09 February, 2006

Gum!

I boarded the train and sat down. As I stretched out for my morning nap on the train, I felt a tell tale sticky feeling on my shoe. Gum! Nasty, lazy people.

It doesn’t help that I slept pretty bad last night. I am plagued by dreams of my parents, which I dreamt of again last night. The dream vanished upon waking but I was left with the feeling that my parents were reaching out to me and I was evading them.

You see, my parents, Mr. And Mrs. Potato (where else would a Hashbrown come from?) are bad potatoes. We have had several disagreements that have lead to the current estrangement. They are numerous and range from stupid to theological.

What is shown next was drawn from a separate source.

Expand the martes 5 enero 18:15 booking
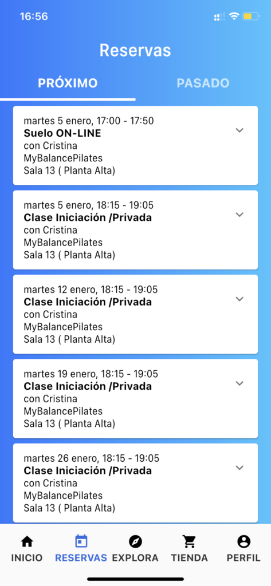Image resolution: width=271 pixels, height=586 pixels. 239,215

Over the years, the rift grows and I am weary of my perpetual mourning and longing for my parents.

I once was a good potato until college. Damn liberal arts! My parents are conservative, Catholic, republicans who believe in blending in to the majority. I hit 18 and wander off to college and seven years later emerge:
1. As a liberal democrat
2. As a dyke who is active in gay civil rights campaigns
3. With a manly flat top and no dress in sight
4. As a vegetarian
5. Having dated outside my race
6. With the knowledge that I am a survivor

As I was sorting through all these changes, my parents clung tighter and tighter to their image of what I am supposed to be, heterosexual, married to a white man, having many children, Catholic, conservative republican, meat eating, and beautiful in the manner which is accepted by society. I destroyed this false image of me completely 6 years ago when I announced my engagement to my blushing bride, Peaches. Mr. and Mrs. Potato came to visit us to disrupt our engagement but failed. They saw me for who I am now and they refused (quite hurtfully and meanly) to come to our wedding. This shattered what was left of an already strained relationship.

Now, I am gathering the shards of what once held my parents and me together. I am haunted by what to do with all of these broken pieces. Do I try again to mend it and get along with them, being the good, dutiful daughter? Do I throw these pieces in the nearest dumpster and never look back? Do I tell them just how hurtful their behavior has been to me and Peaches? Or do I keep holding these shards, my heart endlessly bleeding and hurt by these sharp edges? I do not take this decision lightly and have employed a very wise therapist to accompany me through this decision.

I am left dreaming of them often while I wrestle with this horrible decision. And this morning, instead of looking straight at my decision, I direct all my frustration at the fucker who dropped his/her gum on the floor that is now stuck to the bottom of my shoe. It is much easier.

9 comments:

Anonymous said...

You are still a good potato!!!!! We love you hashbrown!

Hashbrown said...

Thanks Jpp. I love you too, as a friend, of course.

Clementine said...

hey baby,

first, i have to laugh at your comment to jpp. you should have written "lylas" or "dnq"...oh, god, i'm cracking myself up!

second, i really love your post. you just put it all out there in cyberspace, and i'm proud of you.

love (NOT lylas),
peaches

Anonymous said...

Ha ha, DNQ is my fave. I actually never heard LYLAS before. That's even worse kind of. Well, they're both stupid.

Anyway, we can all agree that she's a good potato!

Psycho Kitty said...

Yay!!
HI!

Psycho Kitty said...

And ok...DNQ...?
I get LYLAS, but DNQ? Do Not Qualify? Dear Naughty Queen? Down Not Quilty?

Psycho Kitty said...

and because lame comments come in threes...
This is indeed a beautiful post. Sweetie, you make a new mosaic out of them, those shards. You mix them up with the beautiful things in your life and your heart, and a little of the blood you've bled over them, and the tears you've cried over them, and you make a beautiful mosaic that is the rest of your life. And you hang it on your wall, and all of us who love you admire you all the more for making such a beautiful thing out of those sharp, sharp pieces.

Clementine said...

dear pk,

i think you're an awesome friend to hashbrown. she's lucky to have you and chica in her life.

dearly not queerly,
ajwp

Anonymous said...

Hey, Dearie!

What a wonderful post--I'm so moved, wandering through a similar wasteland, trying to decide what relationship I have with my mother. Not the same, but still feeling that lost in the dark kind of feeling about how to live it...I can only wish and hope I'll be as brave as you someday!